Il 17 agosto 2021, a meno di 48 ore dalla presa di Kabul da parte delle milizie talebane, il medico e delegato del Comitato Internazionale della Croce Rossa in Afghanistan Alberto Cairo è barricato in casa sua, nel quartiere di Wazir Abkar Khan, nel nord della città. "Disposizioni dall'alto – ci spiega – La situazione è troppo instabile per uscire. Aspetto di potermi rimettere al lavoro". Mentre la Storia si snoda fuori dalla finestra del suo appartamento, in una Kabul che definisce "spettrale", il fisioterapista cebano (Cuneo) che con le sue protesi ha permesso a migliaia di bambini e feriti di guerra di tornare a camminare, ragiona sugli avvenimenti di cui è testimone diretto, cercando di mantenere una prospettiva positiva pur nella consapevolezza della drammaticità della situazione.
Dott. Cairo, ci può descrivere la situazione attuale a Kabul?
A Kabul in questo momento si respira un'aria di "strana tranquillità". La città è spettrale. La maggior parte dei civili in questo momento è terrorizzata, nascosta o barricata in casa. Tutti hanno paura e aspettano di conoscere la propria sorte, una sorte che al momento non conosce nessuno, forse solo i combattenti che poche ore fa hanno conquistato la capitale.
Qual è la sua sensazione sulla piega che prenderanno gli eventi nei prossimi giorni?
Di certo posso solo dirle che il cambiamento a cui abbiamo assistito è irreversibile. I talebani hanno preso Kabul, e ora i civili dovranno fare i conti con il nuovo regime. Tutti noi dovremo fare i conti con una nuova realtà, della quale per ora non conosciamo i tratti. L'unica speranza, ora, è che non venga instaurato un governo del terrore alla stregua di 25 anni fa. Per tutti, sarebbe come ripiombare nel Medioevo, una prospettiva semplicemente agghiacciante.
Pare che in queste ore, a Kabul, a tremare siano soprattutto le donne. Può confermarlo?
Si, glielo posso confermare. Del resto, da sempre le donne sono la categoria più a rischio nelle guerre e questo caso non fa eccezione. Due giorni fa ho incontrato una mia giovane paziente. Piangeva come non ho mai sentito piangere nessuno. Mi ripeteva che la sua vita è finita, che non può più sognare un futuro, desiderare qualcosa per se stessa. Al tempo stesso, cerco di restare cautamente ottimista e confido nei piccoli segnali di apertura che il nuovo regime sta dando in questi giorni.
Ad esempio?
Pare che in occasione della presa di Herat, dove si trova un'importante Università, i miliziani abbiano dichiarato che permetteranno alle donne di continuare ad andare all'Università, a condizione che le loro insegnanti siano donne e che non vi siano contatti con il genere maschile. Si tratta di un passo indietro rispetto a prima, è vero, ma 25 anni fa per i talebani sarebbe stato impensabile anche solo il fatto che una donna studiasse. Tutte queste, però, al momento sono solo speculazioni. Solo il tempo ci dirà qual è il volto di questo nuovo governo. L'unica cosa certa è che ci troviamo di fronte a un fatto epocale.

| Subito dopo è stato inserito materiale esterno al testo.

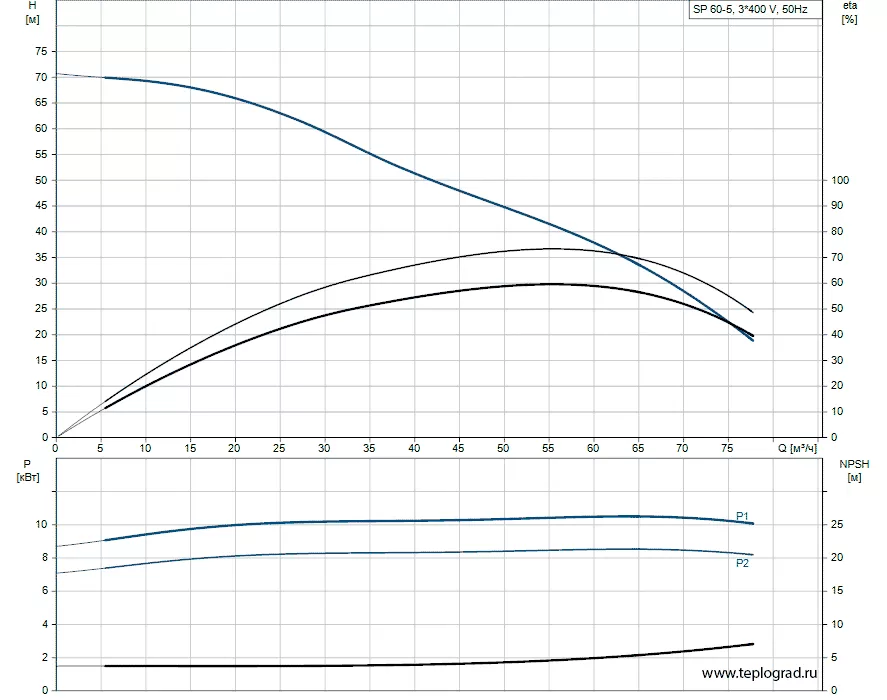887x700 pixels.
Task: Click the 75 flow-axis tick label
Action: (727, 448)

Che lei sappia sono vere le voci secondo cui i talebani starebbero perlustrando casa per casa alla ricerca di civili filo occidentali per punirli, arrestarli e/o ucciderli?
Non posso dire di saperlo con certezza, ma le voci che mi sono giunte su controlli a tappeto e arresti porta a porta sono diverse e vengono da più parti. Non sono nella posizione di confermare né di smentire questo fatto, ma ho e abbiamo ragione di credere che corrisponda a verità.

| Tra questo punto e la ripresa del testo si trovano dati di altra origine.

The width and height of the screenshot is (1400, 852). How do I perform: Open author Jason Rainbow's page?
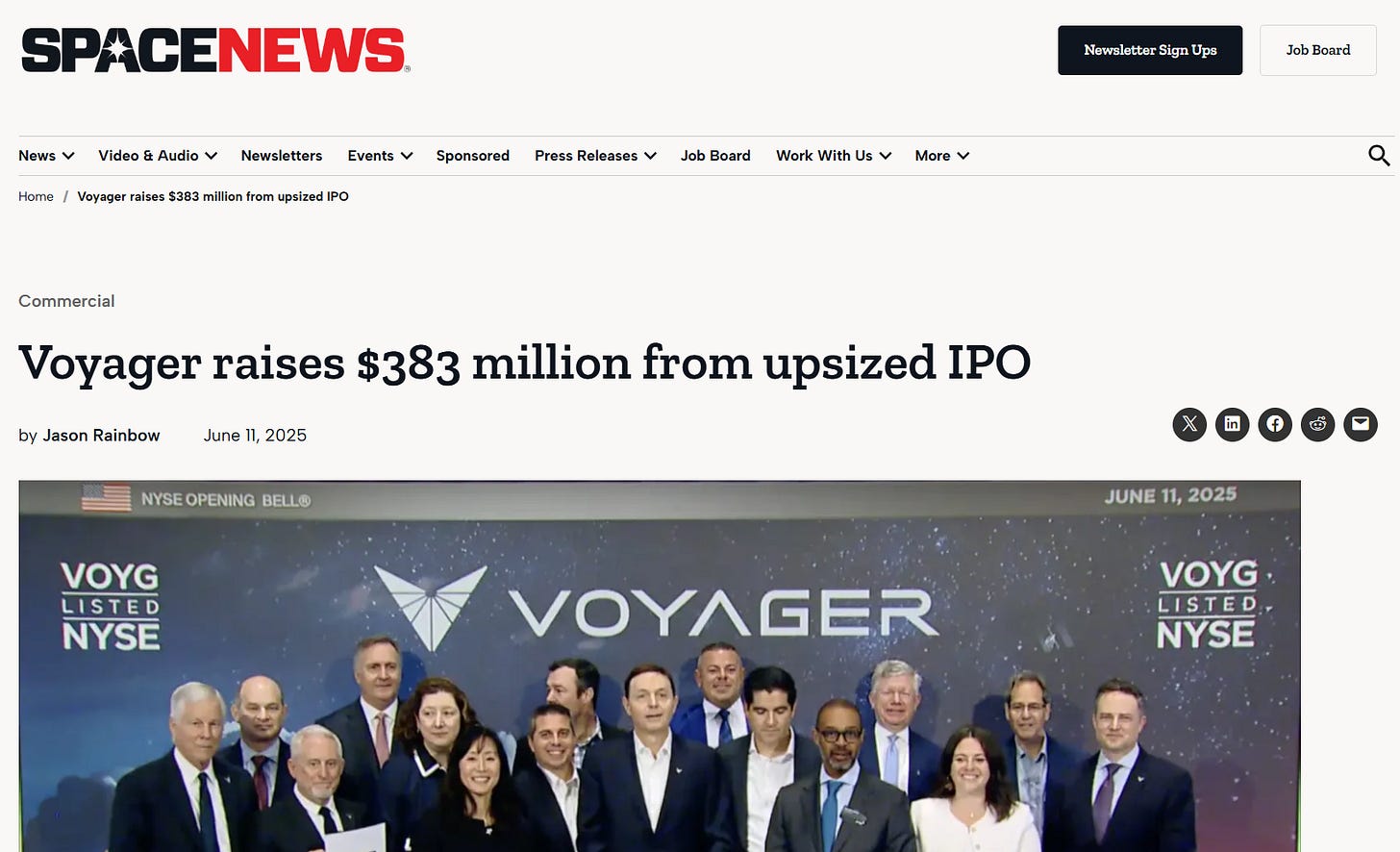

Martedì 16 agosto sono stati effettuati i rimpatri italiani e occidentali dall'aeroporto di Kabul. Cosa l'ha spinta a restare?

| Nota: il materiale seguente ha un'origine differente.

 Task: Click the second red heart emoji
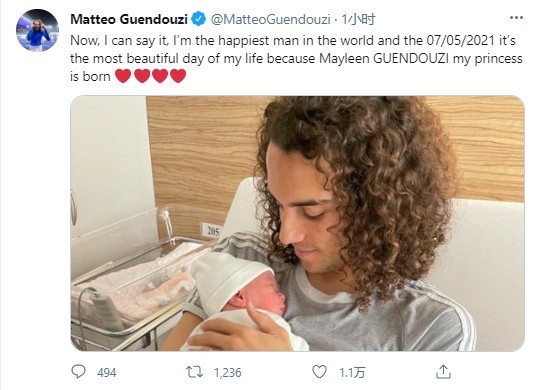[142, 76]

Nel mio caso, semplicemente, andarmene ora non era un'opzione sul piatto. Operare in zone di guerra fa parte del mio e del nostro lavoro, se ce ne andassimo noi, non resterebbe nessuno. Confido nel fatto che i talebani, ora che sono al governo e che hanno la responsabilità di milioni di civili, ci lasceranno operare. Del resto, la Croce Rossa, oltre ad essere un organismo per sua natura imparziale e apolitico, svolge un ruolo di assistenza fondamentale e primario. Ad esempio nel mio settore specifico, che è quello dell'assistenza ai disabili e ai feriti di guerra, copriamo il 70% del lavoro su scala nazionale. Spero di potere tornare a lavoro presto e di restare qui il più a lungo possibile.